• [PAGE EXCERPT]:

..............................

St. John the Evangelist Anglican Church is an Anglican church in downtown Peterborough, Ontario. It is considered one of the earliest stone Anglican churches of Gothic design in Canada. It is recognized for its heritage value by the City of Peterborough Bylaw 1977–78.

History
St. John the Evangelist Anglican Church was founded in 1826 as a mission church of the Diocese of Quebec by the newly ordained deacon Samuel Armour who began services in the local schoolhouse. The cornerstone for the present building was laid in 1835 and regular services began in February 1837. The church built from locally quarried stone was designed by William Coverdale in the Gothic Revival style. Coverdale's design was adapted from John W. Howard's design for a small church. In 1878, a parish hall was added to the west of the building. A major renovation in 1882 added the sacristy and chancel wing. Other architects who have overseen later alterations and additions include Kivas Tully, John E. Belcher, William Blackwell and Craig, Zeidler and Strong.

..............................

• [SOURCE EXCERPT]:
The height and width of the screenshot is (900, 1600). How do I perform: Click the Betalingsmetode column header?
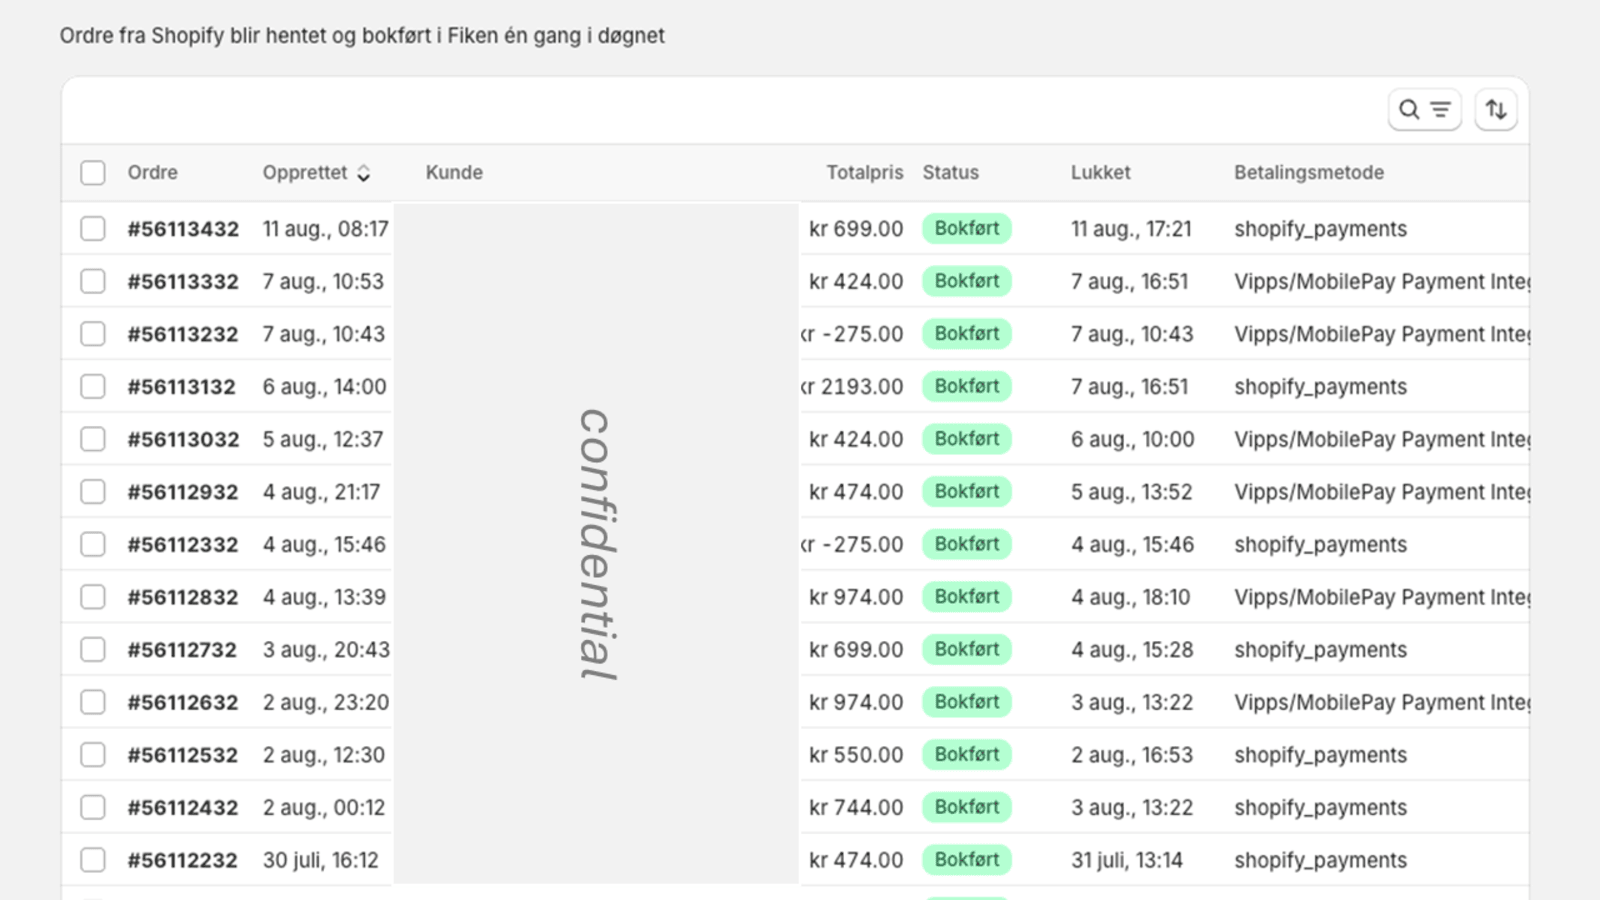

..............................

• [PROBLEM SET]:
- a) According to the church text, in what year was the cornerstone for the present building laid?
- b) Echo the church text word for word, beginning at the words that have "St. John the Evangelist Anglican Church is" and stopping after "Peterborough Bylaw 1977–78.".
The lines are separate material, apart from the church text.

• [FINAL ANSWERS]:
- a) 1835

- b)
St. John the Evangelist Anglican Church is an Anglican church in downtown Peterborough, Ontario. It is considered one of the earliest stone Anglican churches of Gothic design in Canada. It is recognized for its heritage value by the City of Peterborough Bylaw 1977–78.